In 2024, the denomination reported that it consisted of 7 presbyteries, 234 parishes, with 3,573 congregations, and 1,624,823 members.

== Organisation and Structure ==
The Presbyterian Church in Rwanda was strongly centralized during most of its existence. In 2008, with the decline of foreign contributions, it started an decentralisation process in order to give more responsibility to the parishes and encourage them to be more autonomous and self-sufficient. This process is not yet finished as the coaching and support of the parishes is a long and complex task.

=== Decentralisation ===
The EPR (for the French name "Église Presbyteriénne au Rwanda") is now composed of seven autonomous presbyteries located all around the country. There still is an office of The General Synod, which acts as the Headquarters of the Church, in Kigali. It is in charge of most of the administration and organisation of the Church.

The seven Presbyteries listed below have now replaced the 13 old synodal regions. Each includes a certain number of Parishes.
- Kigali (33 Parishes)
- Rubengera (34 Parishes)
- Remera (14 Parishes)
- Kirinda (12 Parishes)
- Gisenyi (20 Parishes)
- Gitarama (16 Parishes)
- Zinga (17 Parishes)

== Activities and Programs ==
The Presbyterian Church has always been taking care of Education and Healthcare anywhere it was present in the country. It still is today but in collaboration with the State of Rwanda.

It is also involved in environmental protection projects and in the diversification of the know-how in rural areas. In some regions of Rwanda, agriculture has traditionally always been seen as the only way to make a living. This often led to over use of soils and ignorance of existing professional alternatives.
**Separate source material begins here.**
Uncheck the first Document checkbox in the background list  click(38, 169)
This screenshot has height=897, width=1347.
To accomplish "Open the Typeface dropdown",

The official themes the Church is working on and actively supporting are:
- Education
- Community Development
- Healthcare
In these areas the church actively manages 100 schools, 7 locality health centers, and 2 hospitals. The church runs a care center for homeless youth, operating in Kigali, it provides education, housing, and food for over 100 young boys.

== General ==
In the post genocide era the church pursues reconciliatory practices between victims and perpetrators of the Genocide. Micro loans are given by the church to promote stable social ties within the community through a common financial ground. Today there are 7 “Unity and Reconciliation Commissions, 1 located within each of the presbyteries. Subgroups of "UFC's" operate within each of the churches congregations. The government "NURC" as well as local "URC's" collaborate on the annual "Week of Commemoration" in order to commemorate those lost in the genocide.

The denominations affirms the Apostles' Creed and the Westminster Confession.

== Inter-church relations ==

The denomination is part of the World Council of Churches and the World Communion of Reformed Churches. It also has a close relationship with the Presbyterian Church (U.S.A.).